Once a year they break out for their annual awards banquet at Taix
restaurant in Silver Lake, as they did last week. To an outsider, the
members of the SCSC could be stock players in a Christopher Guest faux
documentary. Wearing name tags on cords, they discuss the new Tim
Burton - Johnny Depp remake of Willy Wonka - and lament that it's not
3-D. (Ditto Pirates of the Caribbean.) While standing among them in
Taix's Bordeaux Banquet Room, it becomes immediately apparent that
whatever environment these people wander into they immediately remake
it. "That would be great in stereo," says one to another, nodding
toward the picnic mural on the banquet-room wall. "We've been having
our banquet here for years," says Oliver Dean, a white-haired gentleman with
10 Fraternal Order pins on his blazer who remembers meeting Harold
Lloyd, Art Linkletter and Edgar Bergen at SCSC meetings in the '60s.

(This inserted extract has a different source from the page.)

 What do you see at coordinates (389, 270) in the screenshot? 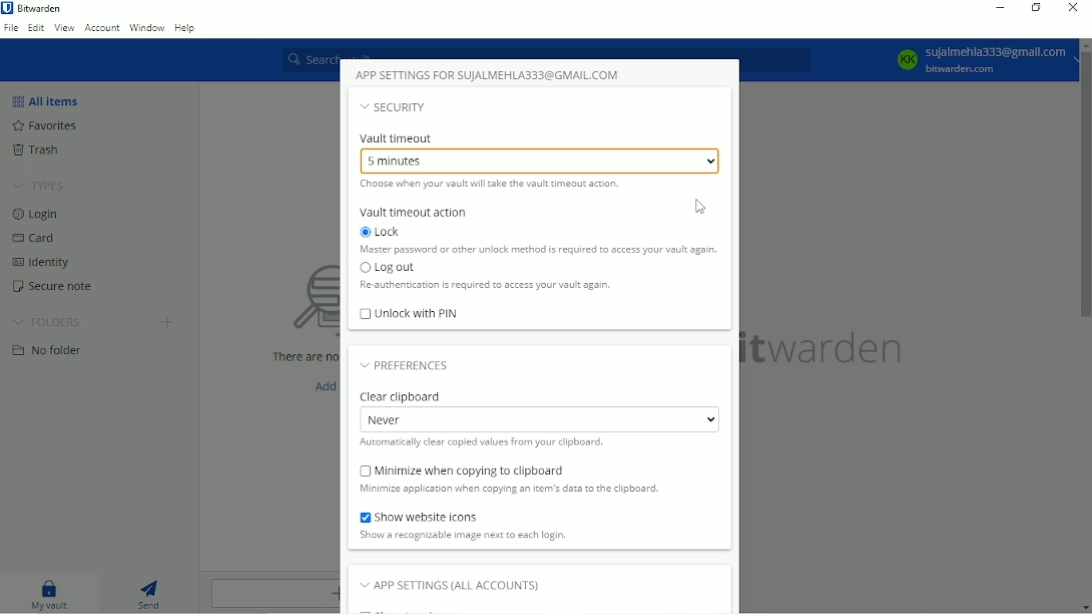
I see `Log out` at bounding box center [389, 270]. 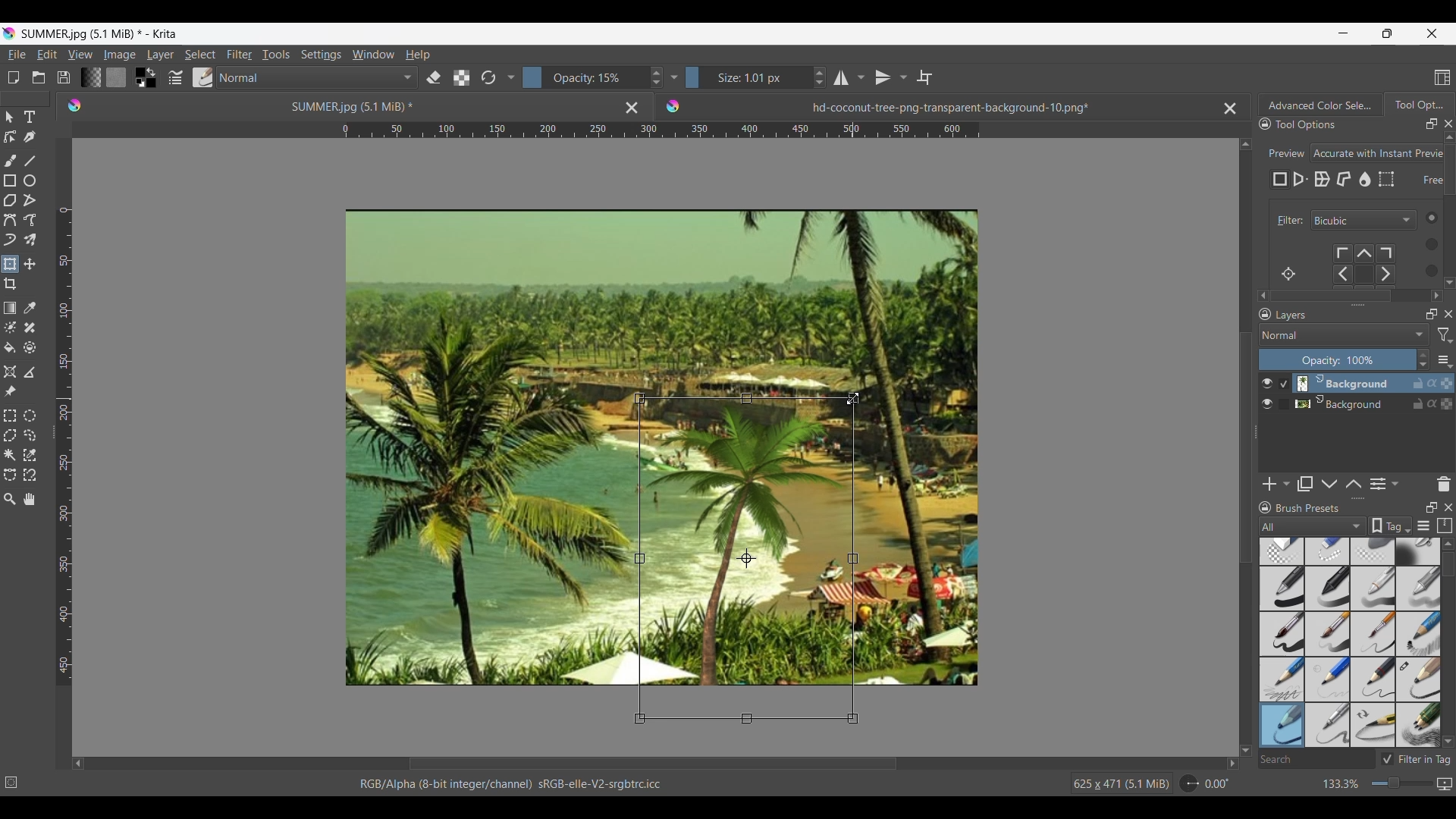 I want to click on Preserve alpha, so click(x=461, y=78).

"I've watched the waiters here grow up and grow gray."
2003 was a pretty good year for 3-D -- there was James Cameron's Ghosts of the Abyss and Robert Rodriguez's Spy Kids 3-D
(number one on the film's opening weekend) -- but it's the 10-day World
3-D Expo at the Egyptian Theater (September 12 to 21) that provides the
evening its real juice. Billed as "the largest 3-D tribute show ever
mounted anywhere in history" the Expo will feature a number of rarities
that have tonight's attendees excited, especially Gog, an oddball 1954
film about a rebellious space robot or something. SCSC members will be
there, showing stereo slides in the Egyptian's Steven Spielberg
Theater, and otherwise, they say with barely containable anticipation,
popping vitamins, drinking rivers of coffee and seriously compromising
their cash liquidity on screenings and collectibles.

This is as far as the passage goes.